§ Текст упражнения:

Панорама танцующего Берлина, нарисованная в письме, очень похожа на ту, что изображена в "Одной из обителей царства теней" и может рассматриваться если не как черновой набросок, то уж точно как эмбрион соответствующих сцен в эссе (послание Иванову-Разумнику было отправлено 17 декабря 1923 г., то есть почти сразу после возвращения Белого из эмиграции (26 октября), а написание "Одной из обителей царства теней" датируется в "Ракурсе к дневнику" мартом 1924 г.). Однако бросается в глаза не только сходство между письмом и эссе, но и отличие.
В "Одной из обителей царства теней" танец описывается повествователем, как будто бы непричастным к царящему в Берлине разврату и лишь со стороны опасливо наблюдающим за танцевальной заразой. В письме же, напротив, подчеркивается полная, безо всякого раскаяния и сожаления вовлеченность в танцевальное безумие. Белый откровенно хвастается своими достижениями и даже с некоторой тоской вспоминает о плясавших вместе с ним дамах:
"<…> верите ли: с июля до ноября я проплясывал все вечера: утрами писал "Восп<оминания> о Блоке" или перерабатывал эти воспоминания в "Начало Века", а с 10 до часу регулярно плясал в кафе "Victoria-Luise", иногда с венгерской писательницей, проживавшей в нашем пансионе, иногда с В. О. Лурье (таковая есть поэтесса, из Петербурга) одно время плясал (и ах как хорошо она пляшет!), с почтеннейшей меньшевичкой, находящейся в близких отношениях с Каутским; оная меньшевичка приходила в кафе с египетским словарем под мышкой (она – хорошая египтологичка); и тем не менее: как она плясала фокстрот!!" (АБ – Ив. – Раз., 271).

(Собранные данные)
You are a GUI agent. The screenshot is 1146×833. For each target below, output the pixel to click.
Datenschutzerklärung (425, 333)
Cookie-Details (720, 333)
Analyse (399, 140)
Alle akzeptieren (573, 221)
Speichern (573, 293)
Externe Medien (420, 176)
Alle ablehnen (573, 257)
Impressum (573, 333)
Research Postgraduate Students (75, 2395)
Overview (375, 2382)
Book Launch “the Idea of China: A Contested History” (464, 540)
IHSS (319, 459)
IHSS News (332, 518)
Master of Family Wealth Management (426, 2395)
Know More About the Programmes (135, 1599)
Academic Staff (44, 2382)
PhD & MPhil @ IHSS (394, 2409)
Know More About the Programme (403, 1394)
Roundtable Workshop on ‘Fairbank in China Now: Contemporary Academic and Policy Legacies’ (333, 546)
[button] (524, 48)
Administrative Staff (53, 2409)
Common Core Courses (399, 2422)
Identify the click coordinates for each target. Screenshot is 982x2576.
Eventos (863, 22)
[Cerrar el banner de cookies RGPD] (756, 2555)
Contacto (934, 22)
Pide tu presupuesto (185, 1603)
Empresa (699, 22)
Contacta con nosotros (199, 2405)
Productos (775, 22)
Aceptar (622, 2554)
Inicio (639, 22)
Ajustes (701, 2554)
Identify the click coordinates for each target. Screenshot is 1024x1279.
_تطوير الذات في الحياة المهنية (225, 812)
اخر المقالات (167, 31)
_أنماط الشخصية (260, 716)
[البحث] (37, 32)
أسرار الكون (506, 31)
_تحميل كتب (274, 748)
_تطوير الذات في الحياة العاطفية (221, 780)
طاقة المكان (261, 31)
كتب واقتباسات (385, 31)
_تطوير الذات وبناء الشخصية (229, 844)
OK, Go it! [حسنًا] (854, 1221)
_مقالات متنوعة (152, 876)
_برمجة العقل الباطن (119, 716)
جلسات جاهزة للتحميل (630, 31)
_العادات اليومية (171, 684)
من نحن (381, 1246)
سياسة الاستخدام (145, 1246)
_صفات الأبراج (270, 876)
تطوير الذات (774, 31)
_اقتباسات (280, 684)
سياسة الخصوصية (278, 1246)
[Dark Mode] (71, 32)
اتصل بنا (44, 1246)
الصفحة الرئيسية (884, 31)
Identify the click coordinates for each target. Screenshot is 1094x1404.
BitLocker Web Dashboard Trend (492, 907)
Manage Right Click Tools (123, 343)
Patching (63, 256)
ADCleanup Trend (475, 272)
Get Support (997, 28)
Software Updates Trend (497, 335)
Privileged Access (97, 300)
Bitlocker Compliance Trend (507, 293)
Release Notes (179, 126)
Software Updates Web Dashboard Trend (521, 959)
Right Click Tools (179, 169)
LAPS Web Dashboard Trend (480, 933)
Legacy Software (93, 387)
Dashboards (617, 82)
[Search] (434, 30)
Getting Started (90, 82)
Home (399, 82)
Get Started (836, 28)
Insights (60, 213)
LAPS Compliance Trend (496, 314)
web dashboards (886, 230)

§ Об упражнении: Пожалуйста, извлеките дословно из текста о танцующем Берлине фрагмент от слов «Панорама танцующего Берлина, нарисованная» до слов «но и отличие.».

§ Решение задания:
Панорама танцующего Берлина, нарисованная в письме, очень похожа на ту, что изображена в "Одной из обителей царства теней" и может рассматриваться если не как черновой набросок, то уж точно как эмбрион соответствующих сцен в эссе (послание Иванову-Разумнику было отправлено 17 декабря 1923 г., то есть почти сразу после возвращения Белого из эмиграции (26 октября), а написание "Одной из обителей царства теней" датируется в "Ракурсе к дневнику" мартом 1924 г.). Однако бросается в глаза не только сходство между письмом и эссе, но и отличие.